And Arguments about the Rigging,
‘This Mast how taut!’ ‘That sail how square’
All Study had been fruitless there.”
Thus Jack Mitford from his gravel pit in Battersea.
CHAPTER IV
The civilian and warrant or standing officers—The surgeon—The surgeon’s assistants—The chaplain—The boatswain—The purser—The gunner—The carpenter—Mates and yeomen—The sailmaker—The ship’s police—The ship’s cook
The surgeon, who messed with the ward-room officer, and slept in a cabin near the ward-room, had to pass an examination at the Transport Board, in addition to that imposed by Surgeons’ Hall, before he could receive his warrant. He was “generally the most independent officer in the ship,” as his duties were essentially different to those of the executive. He had charge of the sick and hurt seamen, of the medicines and medical comforts, and of the ship’s hygiene generally. On coming aboard a ship commissioning he had to examine the doctor’s stores, and to see them duly stowed away in the medicine-chests or sea-dispensary below-decks. When the newly raised or pressed men were brought aboard he had to sound them and examine them, not only for their fitness for the service, but for any trace of infectious or contagious disease. When the “quota men,” or my Lord Mayor’s men, came before him he caused hot water to be prepared, so that the men could have their heads shaved, and their bodies scrubbed “from clue to earring,” and their clothes very jealously boiled before they mixed with the crew. At sea he had charge of the sick-berth, or sick-bay, a small sea-hospital shut away from the rest of the ship by wooden screens covered with canvas. As a rule this sick-bay was in the forecastle, on the starboard side, but sometimes circumstances made it necessary to pitch it on the orlop-deck, out of the way of the enemy’s shot. Any sailor who felt sick reported himself to the surgeon, or his assistants, in the forenoon. If he was found to be ill he was removed from duty, and sent into the sick-bay, where a certain number of the “waisters,” or least necessary of the crew, acted as nurses to him. These sick-bay attendants kept the place scrupulously clean, well fumigated, and sprinkled with vinegar.
A surgeon’s most common duty at sea was the dressing of ulcers, to which the seamen were very subject. In Smollett’s time the assistant-surgeon had to repair daily, in the forenoon, to the space about the fore-mast, where his loblolly-boy, or dresser, banged a mortar with a pestle, as a signal to the men to repair on deck to have their sores dressed. In ships newly commissioned, typhus, gaol, or ship fever was very common. The surgeons, as we have seen, did all they could to prevent it, by disinfecting the quota men, and by boiling or burning all “cloathes” brought from “Newgate, or other suspected Prisons.” In spite of all they could do the gaol fever destroyed large numbers of sailors every year. At sea the most dreaded complaint was the scurvy.
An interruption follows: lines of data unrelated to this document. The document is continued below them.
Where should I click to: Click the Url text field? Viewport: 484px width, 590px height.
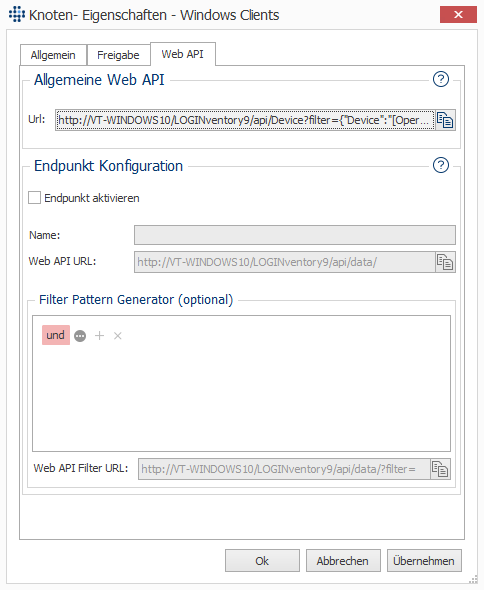click(245, 120)
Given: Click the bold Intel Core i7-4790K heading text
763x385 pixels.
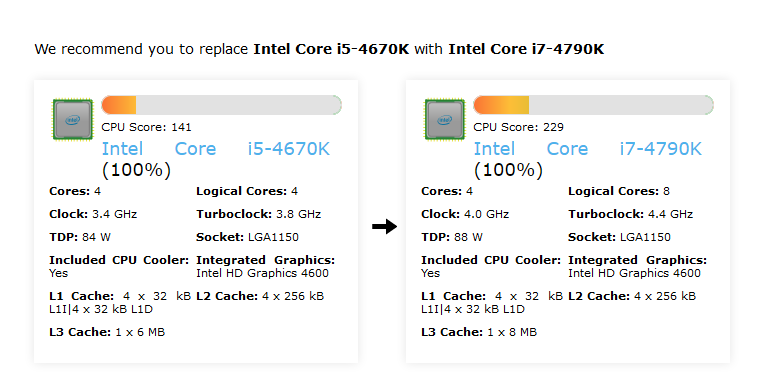Looking at the screenshot, I should pyautogui.click(x=526, y=49).
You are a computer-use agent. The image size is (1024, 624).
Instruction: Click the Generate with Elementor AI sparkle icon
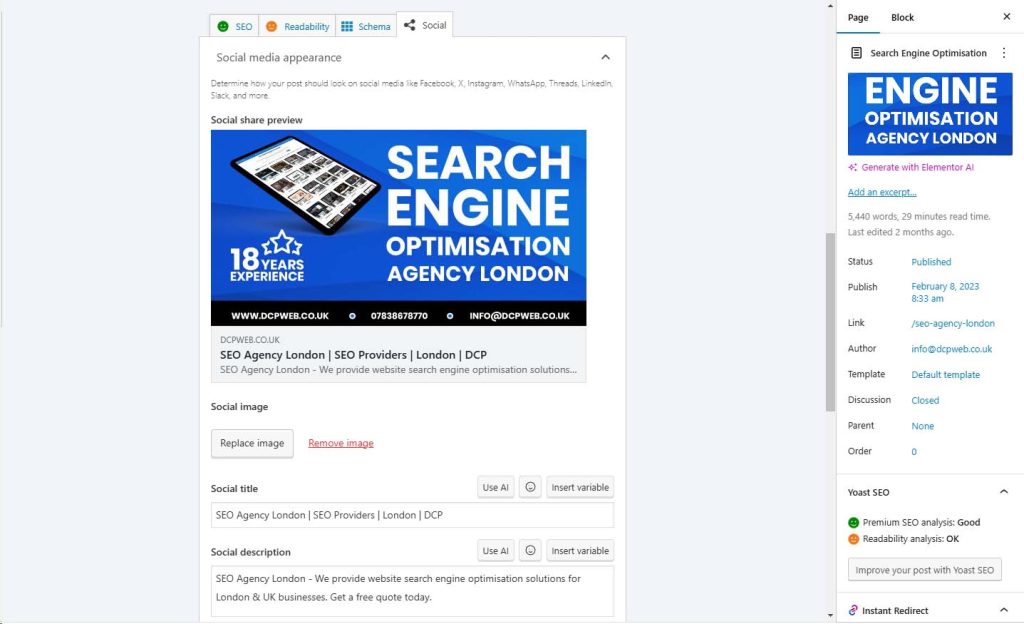(852, 167)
Surgeons had standing orders to examine all those seamen who appeared in the least dejected or sickly. The sailors disliked the sick-berth, and always hesitated to report themselves when ill, because those in the sick-bay had to go without their grog and tobacco. The lieutenants sometimes helped the surgeons to pick out a sickly man before his ailment had fully declared itself. By these means the epidemical complaints were kept under. If a surgeon detected the least trace of scurvy in a man he had to see that the fellow received a daily dosing with lime-juice, a drink then newly instituted as an anti-scorbutic. Some ships which had no lime juice used essence of malt, or molasses, or raw potatoes, for this purpose.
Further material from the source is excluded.